I can't leave them. I don't want to! Fuck! I can't. . . How can he think i can?! Because it will save your family! Stupid! The voice of reason says. This sucks!

We have been here for a week. Every day Kristoff has been on my back and i begged everyday and every night to stay. This week has been terrific. I took my family out every day yo the zoo, to the mall, to the pool, to to the movies. I've spent every second with them.

We are suppose to leave tonight. I want to fight to stay but Kristoff said that Delilah could be here. I don't think she is but Kristoff is already on edge and bitching to me about how long we have stayed. He doesn't know what I have to leave behind. My beautiful fiancée who is carrying my baby and my baby girl.

My heart hurts just thinking about not seeing them everyday. I can't do this! Carol . . Fuck! I can't. I feel like shit. . . Kristoff is waiting outside though. I spent the whole day at home with them. Saying i love them. . . I can't fucking do this!

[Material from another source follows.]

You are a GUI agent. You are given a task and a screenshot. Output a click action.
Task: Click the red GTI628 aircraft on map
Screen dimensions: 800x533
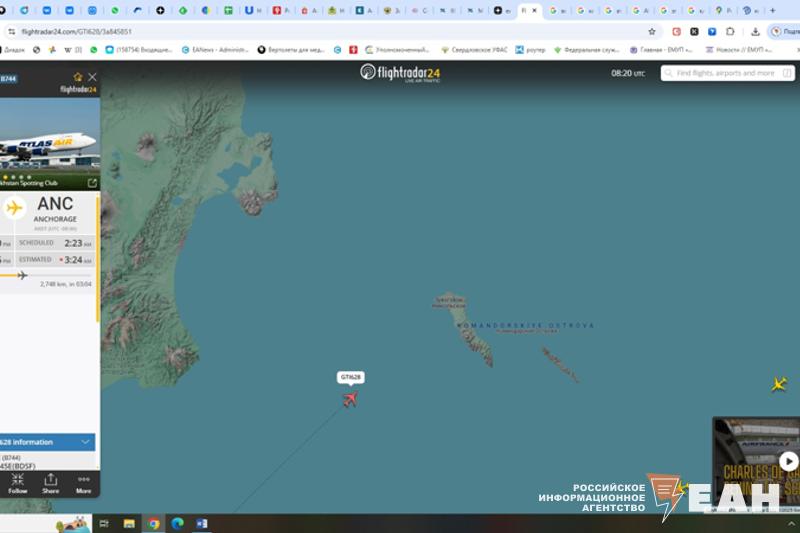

I'm hiding in the bathroom. Its late like 2 in the morning. Kristoff called me like 30 minutes ago saying he was outside. I told him to give me a minute. . . I can't walk out the door. I know I won't be able to see Carol and Annabelle til I kill Delilah and I don't know how long that will take.

Carol is sleeping. My beautiful fiancée. Her beautiful golden hair. Her smile and kind heart. She was so innocent. Didn't cuss and apologized for everything. She loved everything and everyone. . . I can't leave her. . . I just can't.

Annabelle. . . My baby girl my angel. She has her moms hair and heart. She loves the world and has her whole life yet to live . . But without me . .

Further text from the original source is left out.